This morning I had the pleasure of riding an hour out of town with a crew from the archives, so we could all creep into a hot, low-ceilinged attic full of boxes we weren’t allowed to touch. The attic was a little-used archival collection for a national park, and though we didn’t have legal custody of the collection, we were following a tip that it might contain some documents we’d been looking for. I haven’t been at this archivist thing for long, but moments like this tell me that, just maybe, I’ve found my tribe. After a few minutes of cautious, hands-off searching, one of our team spotted an old clipboard that turned out to be a finding aid, or something like it, and we had our first ray of hope that we might find a few needles in the haystack after all. Squinting through the handle-hole on an old banker box to see if I could read anything inside, a thought settled over me: this is what “searching” looks like when none of the technical, legal or administrative miracles of the internet are on your side. Wasn’t all of this Googling supposed to be dulling our minds?

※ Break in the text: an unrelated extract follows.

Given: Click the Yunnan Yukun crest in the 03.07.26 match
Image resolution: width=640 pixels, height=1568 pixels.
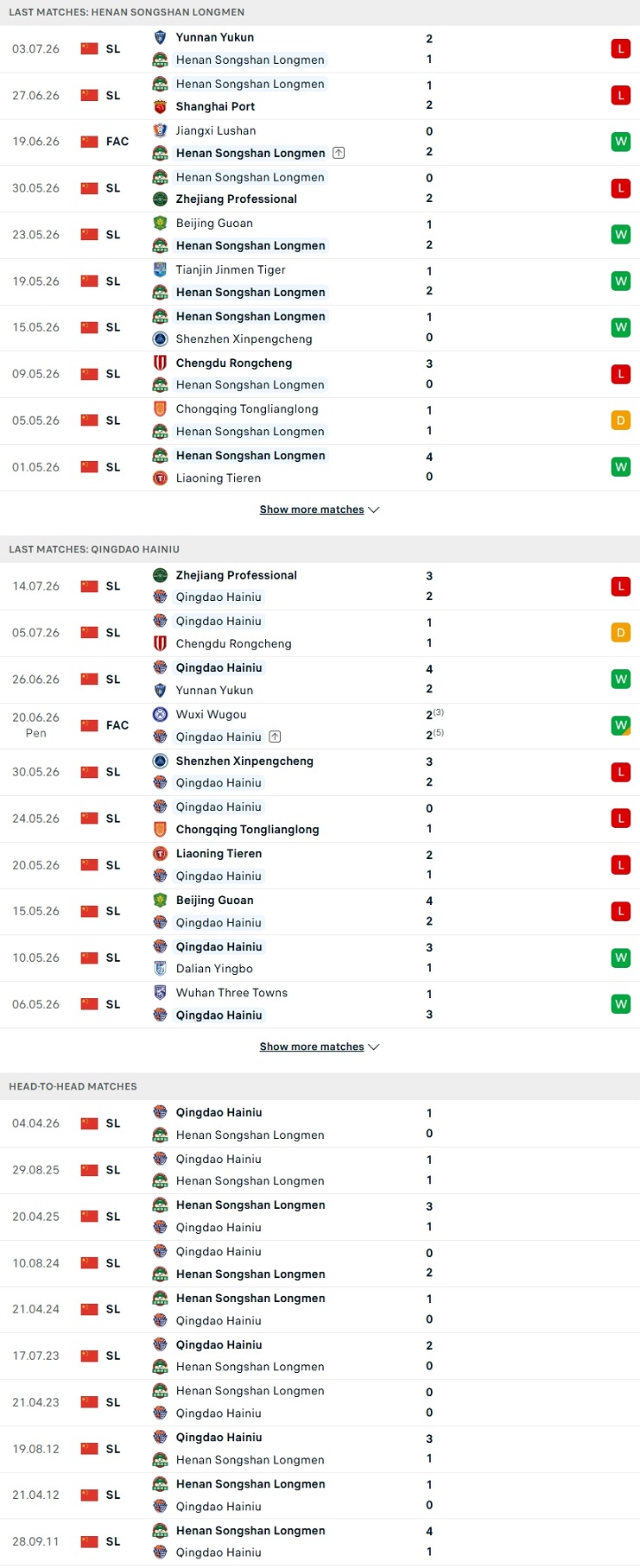Looking at the screenshot, I should (160, 37).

In an article for the Atlantic, Nicholas Carr quotes a study from University College of London: “There are signs that new forms of ‘reading’ are emerging as users ‘power browse’….for quick wins,” the researchers wrote, “it almost seems that they go online to avoid reading in the traditional sense.” Carr’s concern is for the time-honored traditions of “deep reading” that might be falling by the wayside in our increasingly searchable world and the “hyperactive, data-stoked minds” we bring to it. I sympathize with him, but I wonder if he’s looking at the whole picture. Every methodology belongs to a certain state of technology, so we shouldn’t be surprised when something as disruptive as the internet forces us to read our sources at a less leisurely pace. In an article about Google’s book-scanning project of the late 2000’s, Dan Cohen concludes that Google is ultimately a boon to historians because it “challenges age-old assumptions about the way we have done history.” Which is to say that our assumptions belong to one kind of library, and a very different kind of library is on the horizon.
The Digital Public Library of America might be one glimpse at that. It’s a wildly ambitious project to bring together digital records from libraries and archives all over the country. A quick search for Fort Spokane brings up images, oral histories and stories from a number of sources. Getting the DPLA off the ground is a technical achievement, but also an administrative one: There is a functioning network of service hubs and content hubs that distribute the work of taking on all of these records, and I think that’s the real heart of the project’s success so far. Robert Darnton seems to be seeing the big picture when he writes that these projects represent “the confluence of two currents that have shaped American civilization: utopianism and pragmatism.” Utopian because it carries the promise of radically easier and more widespread access to the world’s knowledge, and pragmatic because it drew from a sober appraisal of the problems that had hobbled other massive digitization projects, Google Books not least among them. As one of the DPLA’s original designers, Darnton has a perspective that is valuable because he can see both forces at work–as well as the drop of good luck that also separates the DPLA from some of its contemporaries.
Meanwhile, though, it would be a tragically lost opportunity if we did nothing with the internet except catalog our stacks of paper. As Darnton, Carr, and certainly Cohen would agree, the important potentials are the ones we don’t see coming. In a 2012 article for the National Council on Public History, Michael Mizell-Nelson calls out the Army Corps of Engineers for blocking a federal marker to commemorate the levees that failed in New Orleans’ lower 9th ward during Hurricane Katrina. So instead, his organization worked with the University of New Orleans to commemorate those events through NewOrleansHistorical.org. New Orleans’ site joins a few others built on CurateScape, one of a few platforms for presenting local history in a mobile-friendly, location-based platform. The levees offer a powerful example of the system’s potential. But more than that, these sites offer a grassroots answer to all of the problems we consider when we ask how Googling might “reprogram” us, in Carr’s phrase, or how Darnton’s “pragmatic utopianism” plays out without the resources of the DPLA behind it. As Mark Tabeau writes of Cleveland Historical, geolocating stories works “to make the city the context for storytelling and oral history.” Unlike a Google search, browsing one of these local sites takes an inherently finite space of possibilities and uses it to “index” stories with places and themes that users already have some connection to. It’s small data in a personal connection, but it’s also a kind of interpretation that we simply couldn’t have produced in the world of “deep reading,” card-catalog searching, and attics full of boxes.
The trick, of course, is that we live in both of those worlds at once. Are those challenges creating new kinds of thought and new kinds of thinkers? Absolutely. But I don’t think “dumbing us down” is any part of it. When we pry open those dusty boxes today, we might be lifting the documents inside into new life that their creators never could have imagined.